I’m changing the internal monologue that runs constantly in my head. By my assumption, it only ceases when I sleep. Then my dreams take over and tell their story. To have the life I want and deserve my internal monologue must be kind and abundant at bare minimum. I must know and feel in every fiber of my being that things always work out for me and in my favor, it’s my divine right. As a divine right, I want to know: who decided God hates us?
If I caught you off guard, I don’t mind explaining. There is an Abraham-Hicks recording that states Source has an energy that adores you, flows to and through you, and it’s the basis of all the good that life can bring you. To me, Source is another name for Creator, God, Universe. How lovely to have that power on your side. Abraham-Hicks gave no qualifiers for this, nothing done to earn it. I wonder why God is rarely portrayed that way.
I can only speak from the perspective of someone who grew up in the Black Christian faith, in a Baptist church. We are told and read in the Bible, that we are made by God in the image of God. Logically, it would follow that we are divine and express, in the physical, the many aspects of God.
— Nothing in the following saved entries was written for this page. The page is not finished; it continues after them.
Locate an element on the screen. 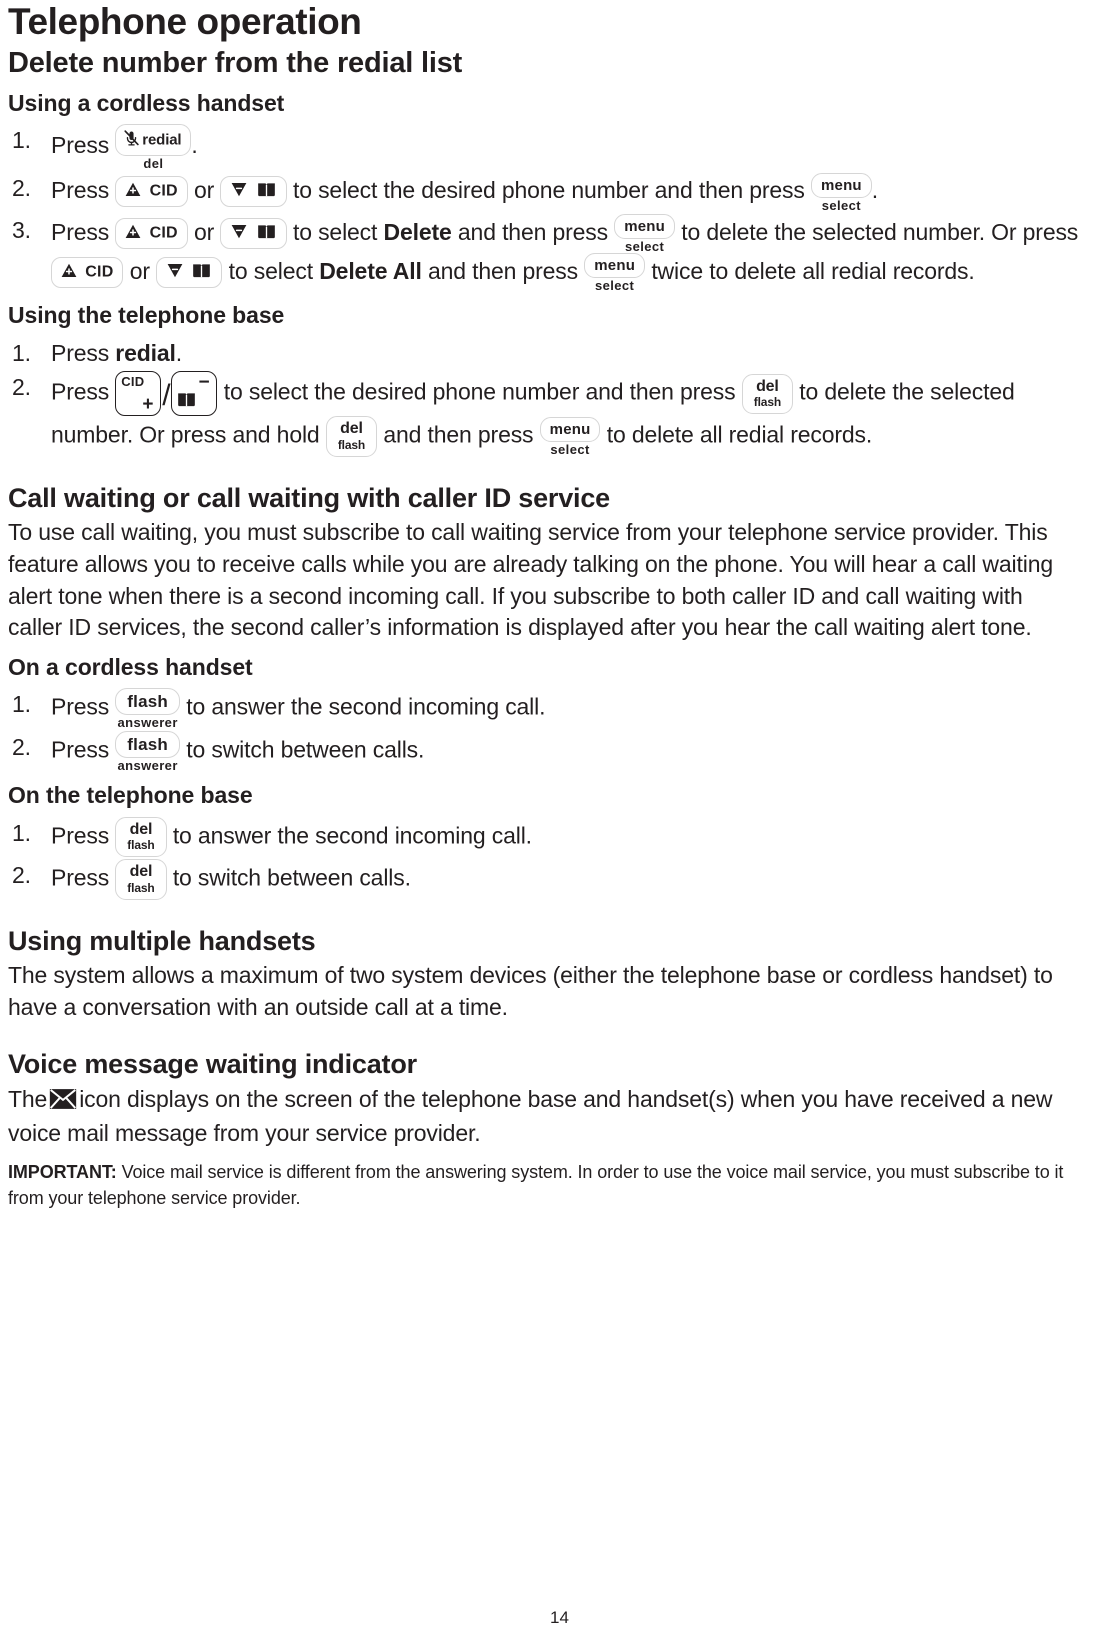  key-cid-plus: CID + is located at coordinates (138, 394).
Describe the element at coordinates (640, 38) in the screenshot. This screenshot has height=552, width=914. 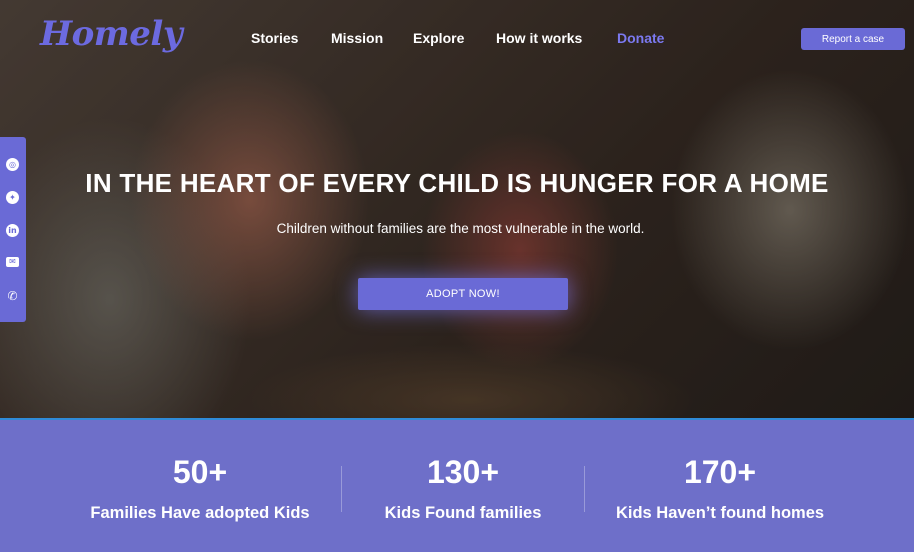
I see `nav-item-donate: Donate` at that location.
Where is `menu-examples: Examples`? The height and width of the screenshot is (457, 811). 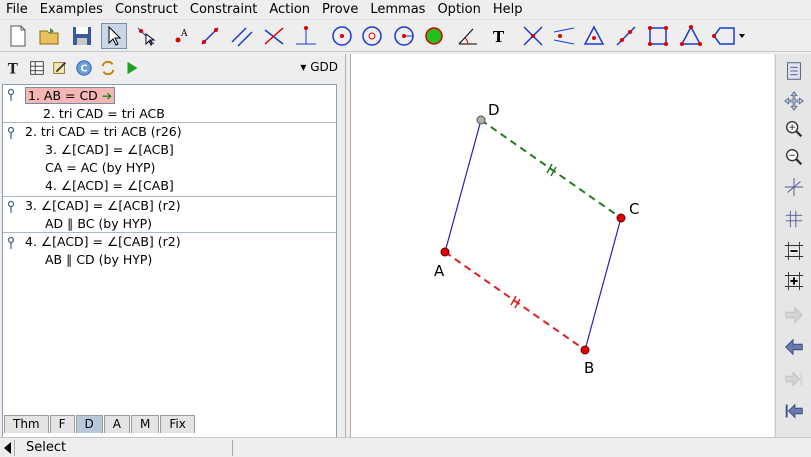
menu-examples: Examples is located at coordinates (72, 10).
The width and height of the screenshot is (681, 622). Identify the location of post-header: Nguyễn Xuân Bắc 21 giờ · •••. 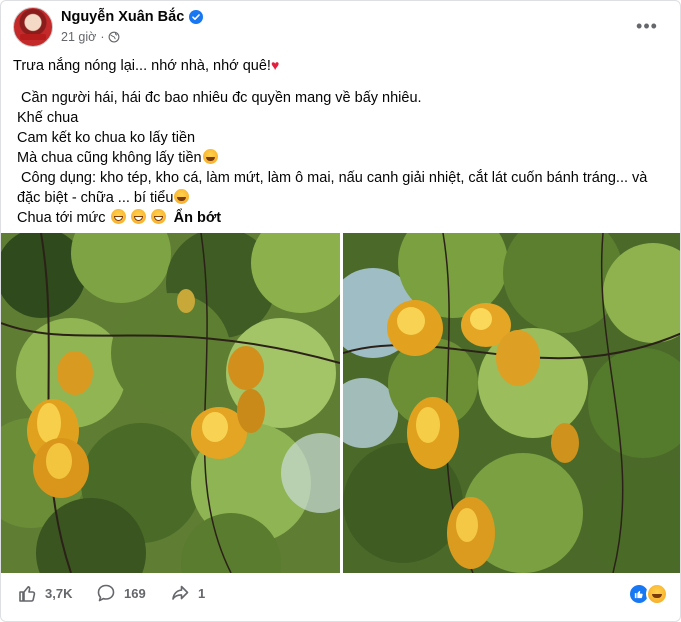
(340, 29).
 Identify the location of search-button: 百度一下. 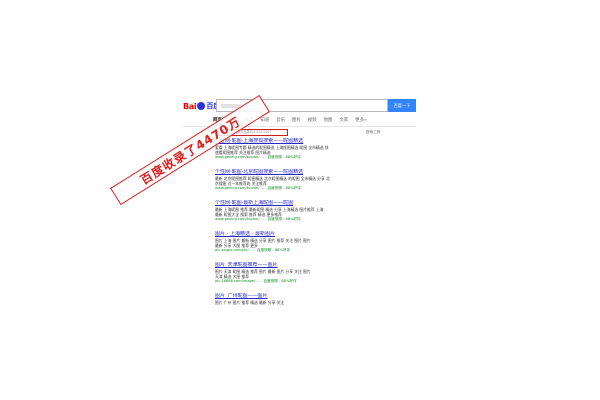
(402, 106).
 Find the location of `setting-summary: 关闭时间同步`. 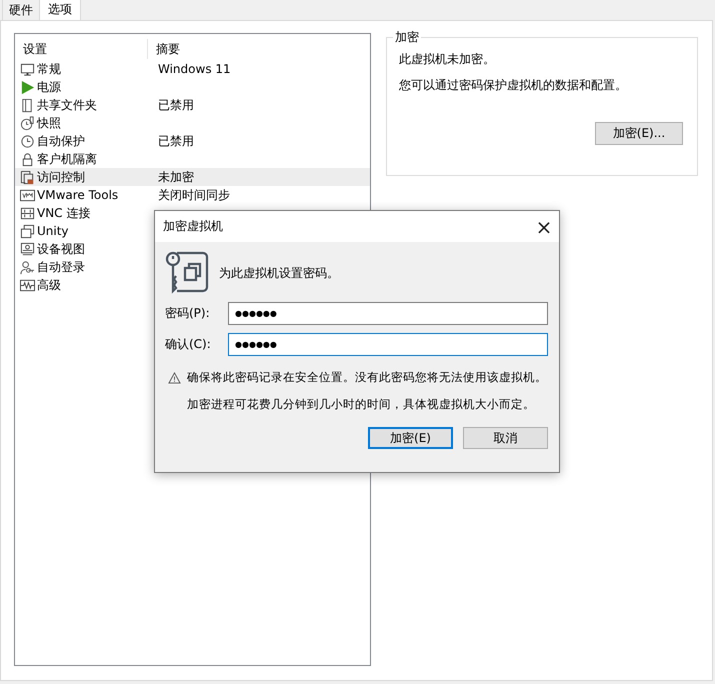

setting-summary: 关闭时间同步 is located at coordinates (194, 195).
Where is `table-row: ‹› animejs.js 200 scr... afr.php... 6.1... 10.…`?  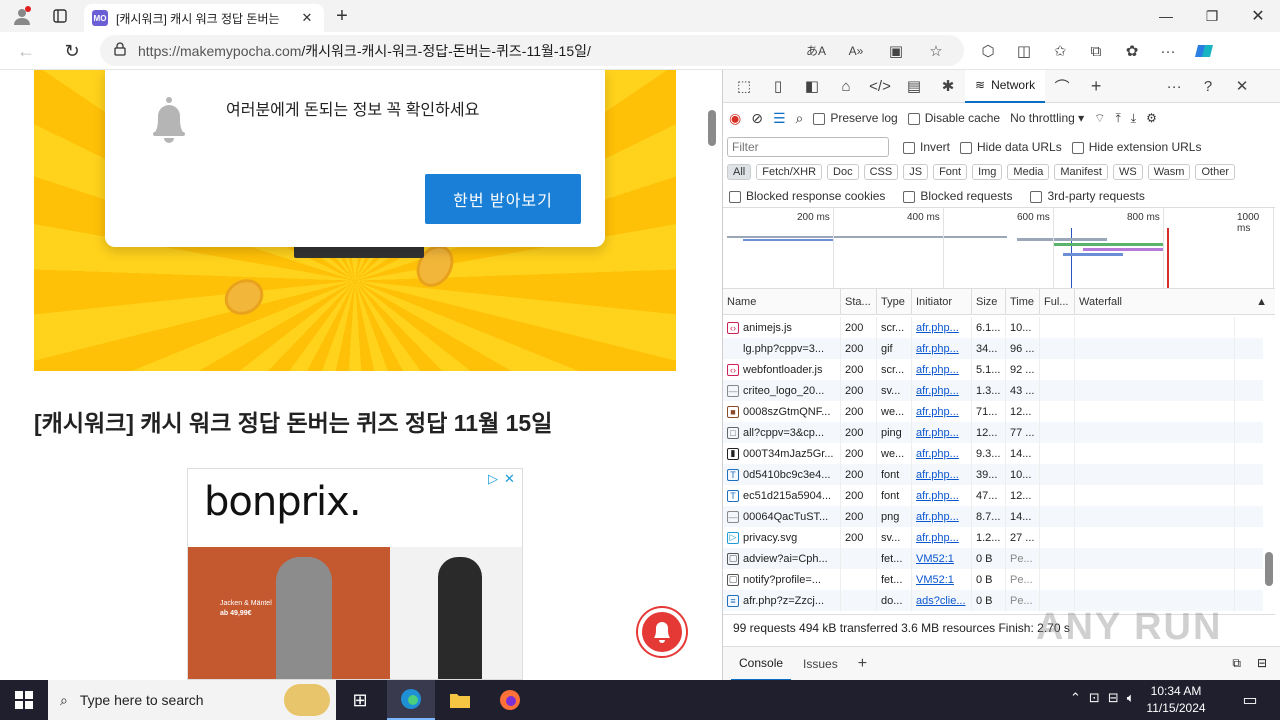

The myriad ways we live, name, love, and create for ourselves. Is that not divinity in the flesh? And yet, God, the Father, didn’t seem to adore how we express and exist.
Anything that brings joy or pleasure was to be feared. Too many Sunday mornings and Wednesday nights hearing that my favorite musical artists were some kind of temptation. Why would an all-powerful being create something just to despise it? I hear Bible thumpers slamming down the big joker of sin on the card table. The catchall word for anything that people don’t like at any given time depending on the actors involved.
Too many accept the idea that we’re inherently bad (sinful), born into badness, and must spend every waking hour of the day proving to this all-knowing, all-powerful, ever-present being that we are not bad. Pretty hard to have a kind and abundant internal voice when your faith tradition is rooted in you believing you are wrong from birth.
I see it in journal entries from my freshman year of college. There is nothing kind or abundant there. I read them while writing about my experience with emotional abuse and I see where the groundwork was laid. Admonishing myself for minor thoughts or using profanity in my entries. For openly and freely expressing yourself. I wish I could rescue that version of me, guess I ended up doing that anyway or you wouldn’t be on my site, reading this :).
I didn’t plan to write about religion, and this is not a rant. These are my questions and wonderings that formed while listening to Abraham-Hicks. What is the point of painting God as an angry, punitive, vengeful, contradictory being? Who and what purpose does that serve? An energy so focused on retribution wouldn’t have time to create the beauty that surrounds us on Earth and in the wider galaxies and universe.
The people who painted and who celebrate the surly portrait of the creator are so…small. They don’t know or trust themselves, so they made a god who is miniscule, angry, lashes out, and punishes without ceasing. Punishes people for simply existing as themselves. A god who doesn’t like them and finds everything about them repugnant. Why would anyone follow a being like that? That is not the Creator or God I’ve been acknowledging for the last 13 years or so.
In my personal belief, Creator is responsible for the 13.8 billion year old universe, a universe with an estimated 2 trillion galaxies, per the National Aeronautics and Space Administration (NASA). Galaxies which can range in size from a few thousand stars to trillions. Our galaxy, the Milky Way, alone is 100,000 light years wide or 1 quintillion km (1,000,000,000,000,000,000, this is a number for PhDs only). The diameter of the observable, only what we can see, universe is estimated at 92 billion light years. That is 920,000 times the size of the Milky Way.
There are people who want me to believe that a being, an energy, a force with that kind of power is concerned with me in a mini skirt or drinking a mezcal cocktail? Please be serious. I have no interest or belief in a small, petty, insecure God. If God is the Creator of the universe, the Source of its ever expanding and changing field of matter, then I’ll submit to the universe’s energy.
The power of creation. Call it whatever you need to: God, Universe, Source, Energy, Spirit, or just you. I like Creator. Considering that I’m an artist and I love to make things. Creator has provided everything I need, I don’t need to steal or horde from others. I am the creator of my life, there is no need to try to control others or determine how their lives should play out.
I will tune my internal monologue toward abundance, care, love, discipline, consistency, empathy, and kindness. Ever evolving, limitless states of being. States with energy we create from. Given that everything in the universe, from its assumed edges to the asphalt on our streets, is made of the same atoms, the states of being share the power of the created universe. A power that not only benefits me but everyone that I meet. If I have love and respect for myself, my life has no choice but to create more.